Copy the prioritized replay buffer text below word for word, starting with "higher indices should" and going on through "rb.update_tensordict_priority(sample)".

## Start Provided passage

The following code illustrates these concepts. We build a replay buffer with a prioritized sampler, and indicate in the constructor the entry where the priority signal should be fetched:

rb = TensorDictReplayBuffer(
    storage=ListStorage(size),
    sampler=PrioritizedSampler(size, alpha=0.8, beta=1.1),
    priority_key="td_error",
    batch_size=1024,
)

Let us choose a priority signal that is proportional to the storage index:

data["td_error"] = torch.arange(data.numel())

rb.extend(data)

sample = rb.sample()

higher indices should occur more frequently:

from matplotlib import pyplot as plt

plt.hist(sample["index"].numpy())

(array([ 30.,  30.,  82.,  61.,  68., 160.,  84., 161., 101., 247.]), array([ 1. ,  2.4,  3.8,  5.2,  6.6,  8. ,  9.4, 10.8, 12.2, 13.6, 15. ]), <BarContainer object of 10 artists>)

Once we have worked with our sample, we update the priority key using the torchrl.data.TensorDictReplayBuffer.update_tensordict_priority() method. For the sake of showing how this works, let us revert the priority of the sampled items:

sample = rb.sample()
sample["td_error"] = data.numel() - sample["index"]
rb.update_tensordict_priority(sample)

## End Provided passage
## Start Record list

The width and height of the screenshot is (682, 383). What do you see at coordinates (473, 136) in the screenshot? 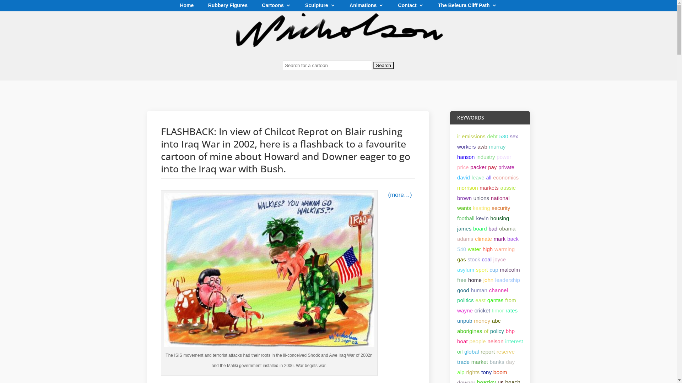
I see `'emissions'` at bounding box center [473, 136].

## End Record list
## Start Record list

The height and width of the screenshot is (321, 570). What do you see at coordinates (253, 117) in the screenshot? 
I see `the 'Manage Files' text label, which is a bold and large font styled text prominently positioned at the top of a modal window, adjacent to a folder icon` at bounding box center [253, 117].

## End Record list

### Response for this exercise:
higher indices should occur more frequently:

from matplotlib import pyplot as plt

plt.hist(sample["index"].numpy())

(array([ 30.,  30.,  82.,  61.,  68., 160.,  84., 161., 101., 247.]), array([ 1. ,  2.4,  3.8,  5.2,  6.6,  8. ,  9.4, 10.8, 12.2, 13.6, 15. ]), <BarContainer object of 10 artists>)

Once we have worked with our sample, we update the priority key using the torchrl.data.TensorDictReplayBuffer.update_tensordict_priority() method. For the sake of showing how this works, let us revert the priority of the sampled items:

sample = rb.sample()
sample["td_error"] = data.numel() - sample["index"]
rb.update_tensordict_priority(sample)